I disagree. If your children are adults you can totally remove the ex. Adult children can make their own decisions about their realtionship with both parents. Once I divorced their father and no longer faciliated their relationship with their father, their father disappeared. He wanted a complete do over in his life, forgetting all family ties with everyone.
Audrey Cade says
I do agree that the relationship with the ex should change quite drastically once kids become adults because there’s no more visitation, seeing one another at school events, or discussions about the kids; however, there will always be something! What about graduations, weddings, grandchildren? What about major holidays when both parents would like time with the kids? I certainly look forward to the day when my interactions with my ex will step down a notch from where they’re at now. I don’t really expect that I will have to talk directly to him very much at all once my kids are adults, but we will both continue to be a part of our children’s lives for as long as we live, and there are bound to be overlaps. He will always be the “dad”, the “grandpa” of my grandchildren, and my kids will always have strong ties to this whole other group of people because of him. Adult children should make their own decisions, and we should allow them to feel free to spend time with whomever they want with no guilt strings attached. I don’t plan to be involved at all in my kids’ relationship with their father as they grow older, but I think a piece of him will always be “there” just because of who he is in their life.

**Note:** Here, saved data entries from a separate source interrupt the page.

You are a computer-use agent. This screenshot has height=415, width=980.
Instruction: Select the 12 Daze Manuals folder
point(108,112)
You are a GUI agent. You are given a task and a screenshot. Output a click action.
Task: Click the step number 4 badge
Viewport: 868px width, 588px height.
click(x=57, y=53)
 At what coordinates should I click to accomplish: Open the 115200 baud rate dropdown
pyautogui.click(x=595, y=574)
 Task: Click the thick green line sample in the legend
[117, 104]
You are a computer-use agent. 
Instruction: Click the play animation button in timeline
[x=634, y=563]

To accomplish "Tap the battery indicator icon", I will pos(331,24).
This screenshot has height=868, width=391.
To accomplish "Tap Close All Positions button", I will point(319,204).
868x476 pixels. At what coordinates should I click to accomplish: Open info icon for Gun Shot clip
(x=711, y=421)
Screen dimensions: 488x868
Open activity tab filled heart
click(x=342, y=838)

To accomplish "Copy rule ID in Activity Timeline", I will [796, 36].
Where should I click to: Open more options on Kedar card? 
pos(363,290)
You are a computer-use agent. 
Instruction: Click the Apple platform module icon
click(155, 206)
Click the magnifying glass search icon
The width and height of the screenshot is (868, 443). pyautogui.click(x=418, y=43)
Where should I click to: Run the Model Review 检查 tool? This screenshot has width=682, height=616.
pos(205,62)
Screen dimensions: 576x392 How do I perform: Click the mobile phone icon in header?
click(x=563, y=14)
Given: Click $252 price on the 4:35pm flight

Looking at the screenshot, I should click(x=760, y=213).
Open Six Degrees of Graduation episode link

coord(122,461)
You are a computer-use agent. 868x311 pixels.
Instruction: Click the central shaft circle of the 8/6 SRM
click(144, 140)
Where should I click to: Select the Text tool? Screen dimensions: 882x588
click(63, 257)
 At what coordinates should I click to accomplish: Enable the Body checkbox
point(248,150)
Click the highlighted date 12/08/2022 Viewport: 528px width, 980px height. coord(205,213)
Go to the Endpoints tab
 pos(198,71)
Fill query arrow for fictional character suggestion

Thank you for this. I agree with your article. Sometimes it’s nice to just hear it from someone else. I have a 17 year old from my first marriage. We can tolerate eachother now (took about 5 years). My current marriage that just ended in separation, we have a 9 and 10 year old. It has been ugly and he is not speaking to me. He does call the kids each night before bed. I guess that is all that matters is that he talks to them. We really have nothing nice to say to eachother, sadly. I am really not mad. Kind of relieved actually that he is gone. Not sure why he is so angry when he is the one who chose to leave.